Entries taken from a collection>

▼▼▼

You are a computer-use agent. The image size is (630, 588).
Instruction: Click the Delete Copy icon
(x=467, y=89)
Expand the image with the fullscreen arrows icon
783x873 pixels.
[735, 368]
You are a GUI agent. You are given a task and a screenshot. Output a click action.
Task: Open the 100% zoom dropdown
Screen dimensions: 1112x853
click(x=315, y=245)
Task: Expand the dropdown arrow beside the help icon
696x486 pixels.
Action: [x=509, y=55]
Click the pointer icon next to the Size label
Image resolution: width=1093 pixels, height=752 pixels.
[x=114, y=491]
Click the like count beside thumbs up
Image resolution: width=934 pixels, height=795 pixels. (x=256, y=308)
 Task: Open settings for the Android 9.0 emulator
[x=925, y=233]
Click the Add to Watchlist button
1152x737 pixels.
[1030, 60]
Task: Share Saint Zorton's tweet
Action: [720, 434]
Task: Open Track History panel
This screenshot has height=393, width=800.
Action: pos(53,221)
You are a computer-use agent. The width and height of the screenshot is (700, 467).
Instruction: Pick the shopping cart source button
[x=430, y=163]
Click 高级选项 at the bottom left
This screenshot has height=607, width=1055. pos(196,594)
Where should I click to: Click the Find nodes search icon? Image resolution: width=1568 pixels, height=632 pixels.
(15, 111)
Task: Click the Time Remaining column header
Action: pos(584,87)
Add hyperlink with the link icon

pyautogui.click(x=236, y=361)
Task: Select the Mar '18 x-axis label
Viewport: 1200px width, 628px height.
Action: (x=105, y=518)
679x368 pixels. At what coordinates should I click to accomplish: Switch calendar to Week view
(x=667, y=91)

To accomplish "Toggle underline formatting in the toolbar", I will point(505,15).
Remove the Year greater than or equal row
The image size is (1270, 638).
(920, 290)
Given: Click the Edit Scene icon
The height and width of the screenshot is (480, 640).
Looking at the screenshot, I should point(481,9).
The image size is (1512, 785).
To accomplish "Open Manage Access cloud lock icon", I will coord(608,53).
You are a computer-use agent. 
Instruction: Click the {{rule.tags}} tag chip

▲▲▲

Assignment>
Every entry should be given again exactly as written.

Answer section>
You are a computer-use agent. The image size is (630, 588).
Instruction: Click the Delete Copy icon
(x=467, y=89)
Expand the image with the fullscreen arrows icon
783x873 pixels.
[735, 368]
You are a GUI agent. You are given a task and a screenshot. Output a click action.
Task: Open the 100% zoom dropdown
Screen dimensions: 1112x853
click(x=315, y=245)
Task: Expand the dropdown arrow beside the help icon
696x486 pixels.
Action: [x=509, y=55]
Click the pointer icon next to the Size label
Image resolution: width=1093 pixels, height=752 pixels.
[x=114, y=491]
Click the like count beside thumbs up
Image resolution: width=934 pixels, height=795 pixels. (x=256, y=308)
 Task: Open settings for the Android 9.0 emulator
[x=925, y=233]
Click the Add to Watchlist button
1152x737 pixels.
[1030, 60]
Task: Share Saint Zorton's tweet
Action: [720, 434]
Task: Open Track History panel
This screenshot has height=393, width=800.
Action: pos(53,221)
You are a computer-use agent. The width and height of the screenshot is (700, 467).
Instruction: Pick the shopping cart source button
[x=430, y=163]
Click 高级选项 at the bottom left
This screenshot has height=607, width=1055. pos(196,594)
Where should I click to: Click the Find nodes search icon? Image resolution: width=1568 pixels, height=632 pixels.
(15, 111)
Task: Click the Time Remaining column header
Action: pos(584,87)
Add hyperlink with the link icon

pyautogui.click(x=236, y=361)
Task: Select the Mar '18 x-axis label
Viewport: 1200px width, 628px height.
Action: (x=105, y=518)
679x368 pixels. At what coordinates should I click to accomplish: Switch calendar to Week view
(x=667, y=91)

To accomplish "Toggle underline formatting in the toolbar", I will point(505,15).
Remove the Year greater than or equal row
The image size is (1270, 638).
(920, 290)
Given: Click the Edit Scene icon
The height and width of the screenshot is (480, 640).
Looking at the screenshot, I should point(481,9).
The image size is (1512, 785).
To accomplish "Open Manage Access cloud lock icon", I will coord(608,53).
You are a computer-use agent. 
Instruction: Click the {{rule.tags}} tag chip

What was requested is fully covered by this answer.